At RUSM, Chumley will advance the institution’s mission and vision of creating equitable opportunities through an experiential medical education program in an inclusive environment. Chumley will build on RUSM’s long history of delivering superior student outcomes and social impact, a focus shared by AUC. Both AUC and RUSM are part of Adtalem Global Education, a leading provider of professional talent to the healthcare industry. The institutions have a combined alumni base of more than 22,500 physicians serving in every state in the nation.
“We are thrilled to welcome Dr. Heidi Chumley as dean of the Ross University School of Medicine. Her dedication to addressing critical workforce needs in the healthcare sector is evident throughout her career. She has made innumerable clinical and research contributions as a medical school leader,” said John Danaher, M.D., president, medical and veterinary, Adtalem Global Education. “Dr. Chumley’s appointment affirms our commitment to providing students with a high-quality education aligned with the needs expressed by our healthcare partners.”
Chumley, whose appointment was approved by RUSM’s board of trustees, led AUC from 2013 to 2021. During her tenure, she elevated student experience and outcomes, achieving a first-time residency attainment rate of 92% for 2020-2021 graduates. She achieved this placement rate by raising the bar on academic programming. Additionally, she spearheaded many international and local partnerships. While at the University of Kansas School of Medicine, she drove development of the Center for Interprofessional Education and Simulation guiding interprofessional teaching activities across the schools of medicine, health professions, nursing, and the hospital. She also was involved in securing and executing on multiple Health Resources Service Administration (HRSA) physician workforce training grants.
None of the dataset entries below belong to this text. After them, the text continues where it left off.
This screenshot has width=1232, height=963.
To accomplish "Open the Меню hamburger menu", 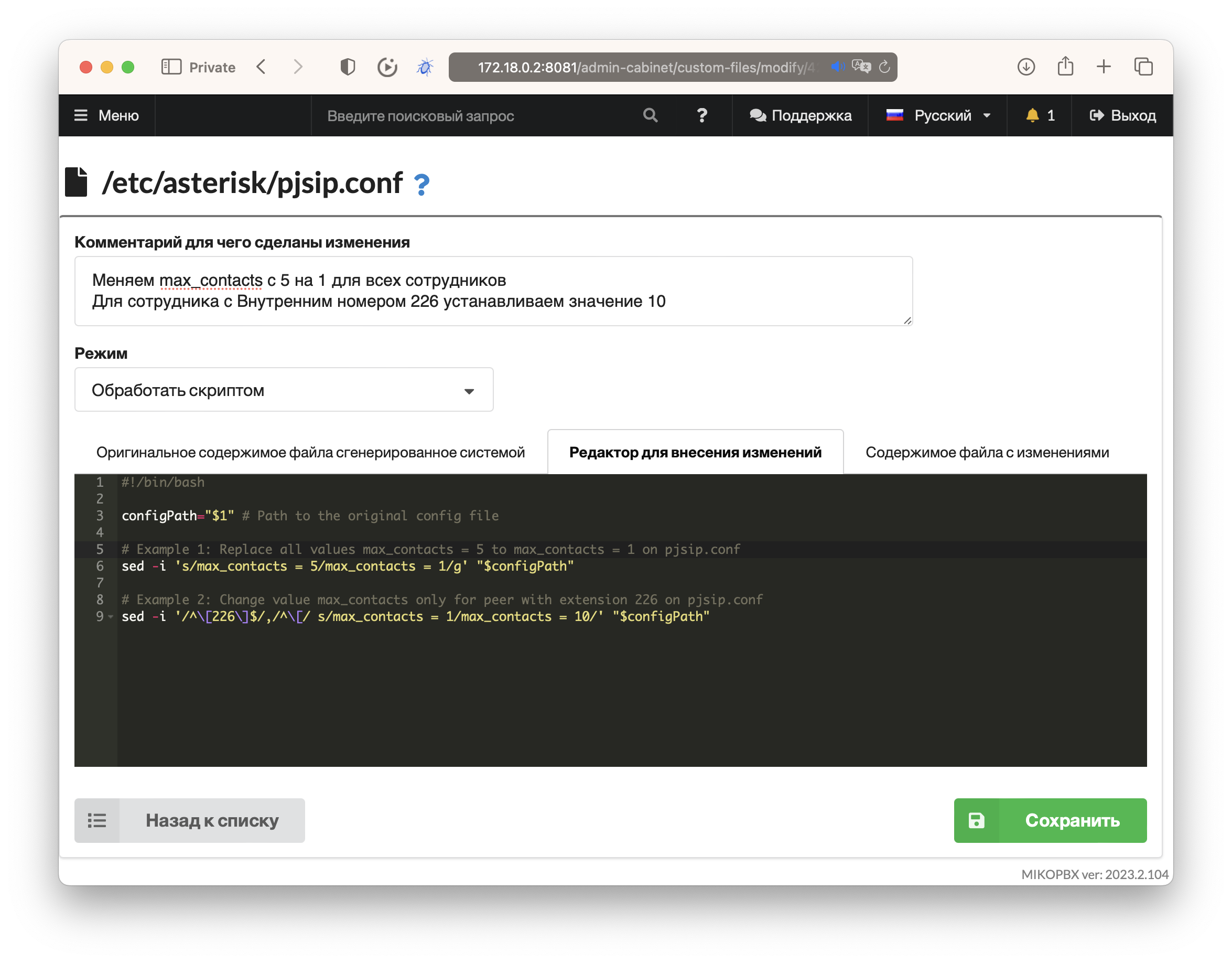I will tap(106, 116).
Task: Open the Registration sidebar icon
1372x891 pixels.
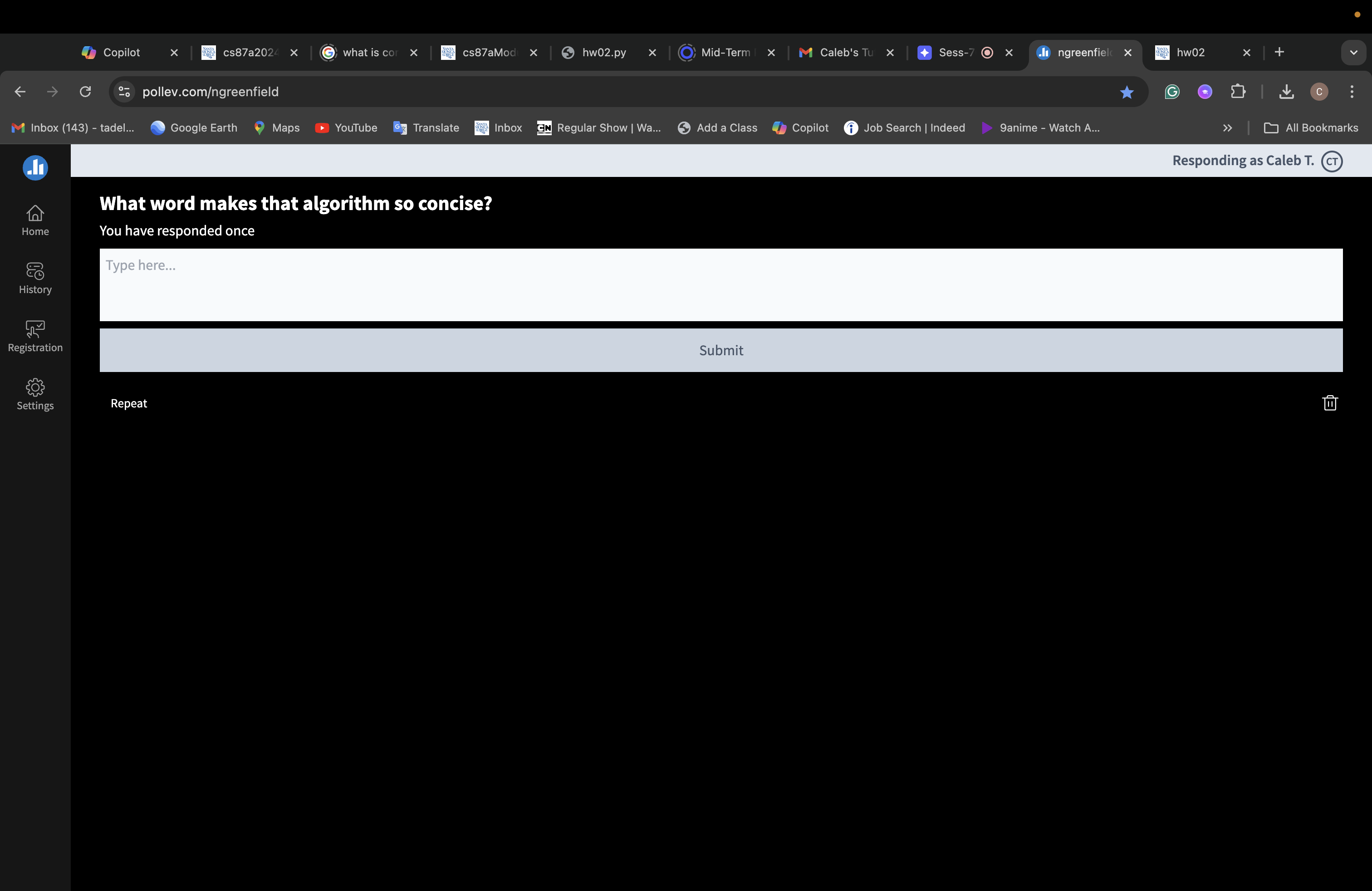Action: point(35,337)
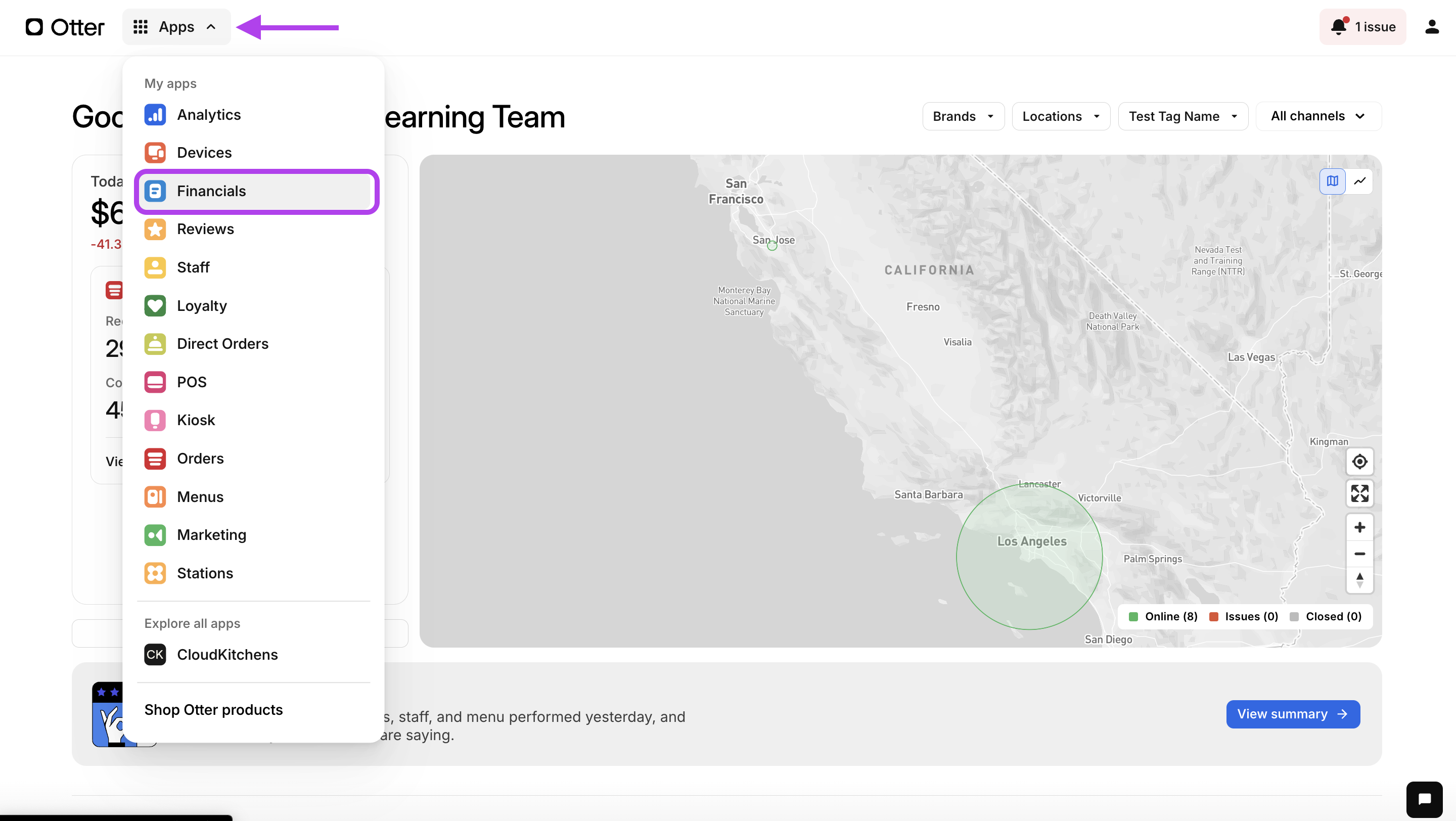Reset the map compass north arrow
1456x821 pixels.
coord(1359,580)
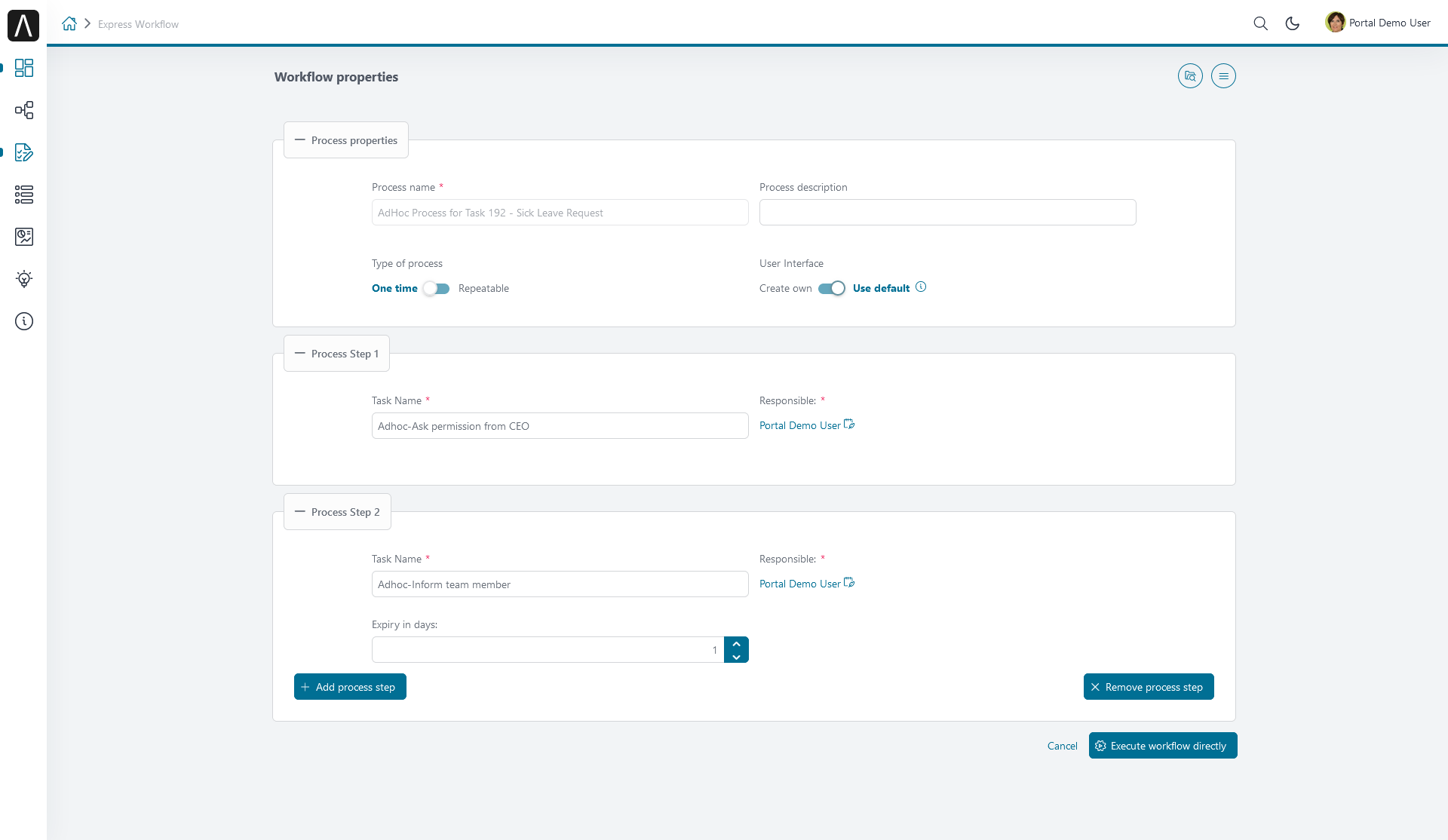Click Execute workflow directly button
This screenshot has height=840, width=1448.
1162,746
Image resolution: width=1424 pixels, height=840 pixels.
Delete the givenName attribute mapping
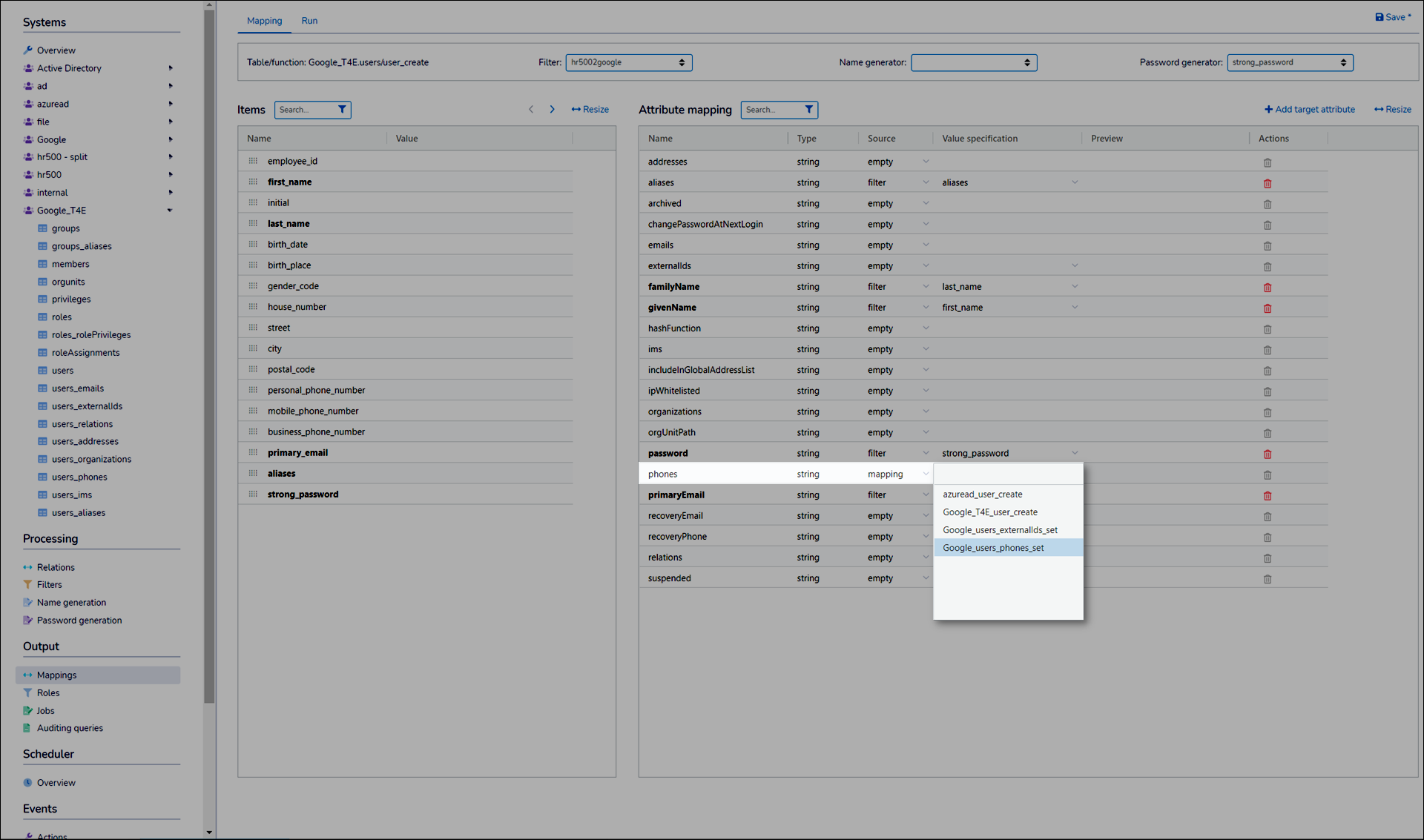1267,308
Chumley started her career as a staff physician with the University Health System, San Antonio with a focus in family medicine. She has contributed to more than 55 scholarly publications, books, and abstracts, and has conducted 75 presentations. She earned her M.D. at the University of Texas Health Science Center San Antonio and her MBA at University of Miami. Among her many recognitions for teaching, leadership and scholarship, is the President’s Award from the Society of Teachers of Family Medicine and the Nason Family Award for Excellence in Family Medicine Education.
“As we look to address a nationwide physician shortage, medical schools must do more to ensure that students have access to a high-quality education and that our future physician workforce more accurately reflects the patients they serve,” said Chumley. “I am proud to have contributed to this goal as a part of the American University of the Caribbean School of Medicine, and I look forward to continue this mission through Ross University School of Medicine.”
An international search will commence to fill the AUC post previously held by Chumley. Pedro L. Delgado, M.D., will assume the role of acting dean. Delgado has been serving as the senior associate dean of AUC’s Sint Maarten campus since 2019, and previously was at the University of Arkansas for Medical Sciences (UAMS) where he served as the Marie Wilson Howells professor and chair of the department of psychiatry in the College of Medicine.
Both AUC and RUSM are accredited institutions that are leaders in addressing critical workforce needs for physicians of diverse backgrounds. The combined AUC and RUSM 2020-21 graduating class totaled more than 1,000 graduates. The institutions, which have been established for more than 40 years, are also working to diversify the physician pipeline, and combined they graduate more Black physicians than any U.S. medical school.